Acabou de misturar as cartas. Deu duas a cada um. Não viu as suas.
- Não é preciso parar. As apostas estão feitas ..
Assim era. Completou a distribuição. Levantou as suas cinco cartas. Lentamente foi descobrindo o jogo. Sete de ouros. Nove de espadas. Ás de copas. Sete de paus. Sete de copas. Com muita calma ergueu os olhos.
O adversário sorria largo. Reparou que tinha um dente de ouro. Vitor viu-o beber um trago do seu whisky.
‑ Eu quero uma! ‑ disse com voz átona, monocórdica.
‑ Eu duas. ‑ "Uma. Ele ou tem dois pares ou quase sequência. Eu estou a tentar o poquer. Vamos com calma". ‑ conteve a expressão facial e levantou a primeira, carta. Ás de espadas. MERDA! !, deitara fora outro ás. Respirou fundo e levantou a ponta da outra. Sete de espadas.
Uma alegria inundou‑o. O estômago gritou. As carnes sentiram a passagem de uma corrente de energia. Baixou a cabeça para que os seus olhos não anunciassem a vitória.
‑ Escusa de tentar esconder a alegria, senhor Vitor. Aqui não há lugar a blufs. Está, tudo apostado. Limite‑se a mostrar. Eu paguei para ver.
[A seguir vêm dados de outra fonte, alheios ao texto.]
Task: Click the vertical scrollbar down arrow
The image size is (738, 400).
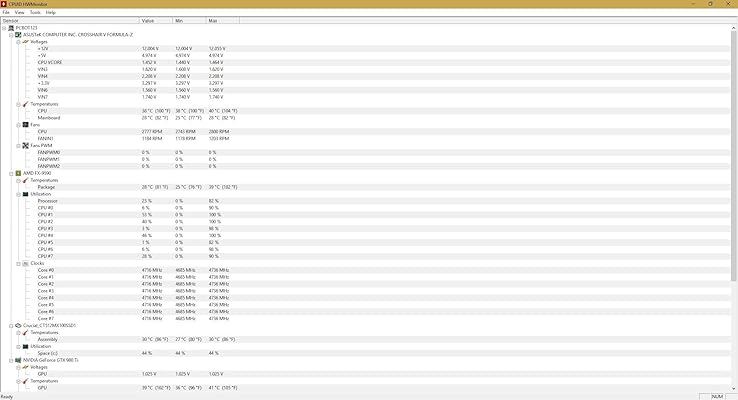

Vitor riu. Permitiu que os seus lábios rasgassem um sorriso de orelha a orelha. Uma a uma, baixou as suas cartas. Primeiro o ás.
‑ Poquer!
A expressão do negro permaneceu inalterada. Apenas disse, após uma pausa:
‑ Você é um tipo ponderado. Outros já teriam avançado gulosamente para o bolo. Fez bem em esperar.
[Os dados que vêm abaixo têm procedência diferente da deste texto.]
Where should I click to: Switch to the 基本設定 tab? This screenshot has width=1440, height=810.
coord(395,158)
De uma vez só, baixou o seu jogo. Copas, copas, copas, copas e mais copas. Flush. Vitor esquecera‑se da hipótese de flush.
Sentiu‑se derrotado, mas não regateou. Não fez figuras tristes. Bebeu o seu vodka de uma vez só e saiu. Chegou à rua num instante. Pelo caminho reconheceu os acordes que vinham do palco. Damn right I got the blues.